О том, что Наполеон переправлялся через Вазузу, я, признаться, прежде не знала. К тому же подумала, что Силантьев что-нибудь перепутал и врёт: не мог, в самом деле, Наполеон тащиться через эти мелководные реки, да ещё задерживаться на них. Но меня уже захватила сама радость движения, и эта лунная ночь после дождя, и всхлипывание, и ворчание реки, живого, стремительного существа, несущегося сломя голову мимо полей и лугов, куда-то к далёкому морю, в мировой океан. И я замолчала.
Перед моими глазами из воды поднималась красивая морда большого, издревле прирученного человеком умного зверя, его грудь, разрезающая волну, его влажная чёрная грива. И я почувствовала себя плотно слитой с этой рекой и с разорванными, мчащимися облаками, с этим краем, с непахаными полями, чуть дымящимися в лунном свете избыточным испарением. Я притихла, я была готова умереть от счастья и гордости за свою необычную, единственную страну.
На какой-то миг слившись с этой ночью и тёмной бурной рекой, я тоже чувствую себя непокорной.

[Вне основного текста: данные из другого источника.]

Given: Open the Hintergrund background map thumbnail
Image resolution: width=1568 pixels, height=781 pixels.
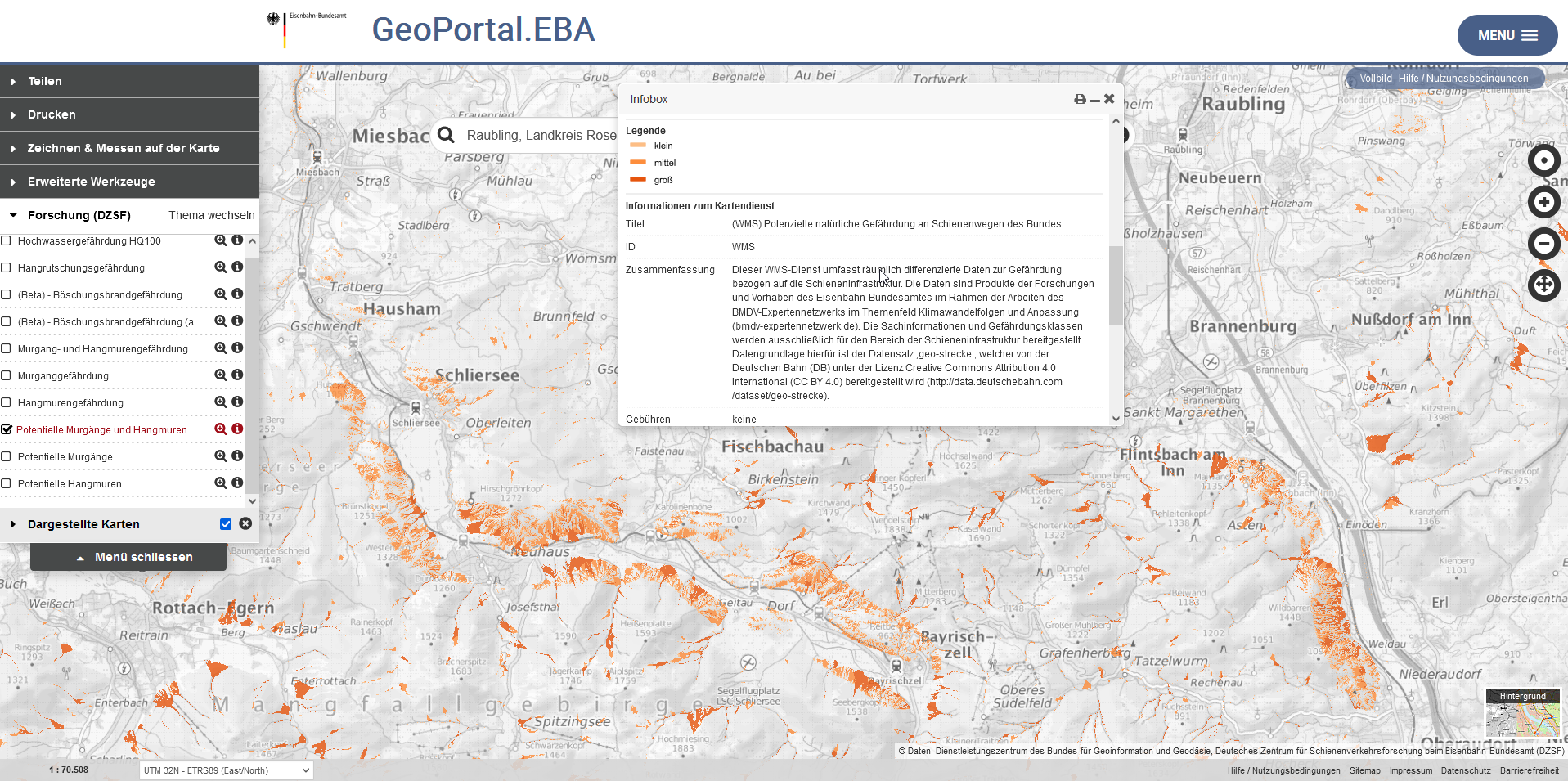Looking at the screenshot, I should [x=1522, y=715].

Перерезав наискосок шумящую реку, мы выбрались наконец на пологий песчаный берег и стремя в стремя двинулись прямиком через луг к темнеющим в полумраке домам деревеньки. Копыта коней сочно чавкали по размокшей земле торфянистого луга.
– Ты что всё молчишь, Шура?
– спросил вдруг Силантьев.
– Так. Ничего.
– Убежать вздумала?
– Откуда вы это взяли?
– Я сделала над собою усилие, чтобы он не понял, как я удивлена его вопросом. Кто мог ему рассказать?! Кто? Ведь не Женька же!..
– Да уж взял.
– Ну, где взяли, там на место и положите!
– ответила я и отъехала от него прочь, погнала лошадь рысью.
Теперь я знала, что мне нужно делать.
2
Дождь хлещет четвертые сутки.
И четвертые сутки мы спим беспробудно, зарывшись в сено, в политотдельской конюшне с проломанной снарядами соломенной крышей. Прямо над головами у нас хрустко жуют овес политотдельские кони, помахивают коротко остриженными хвостами.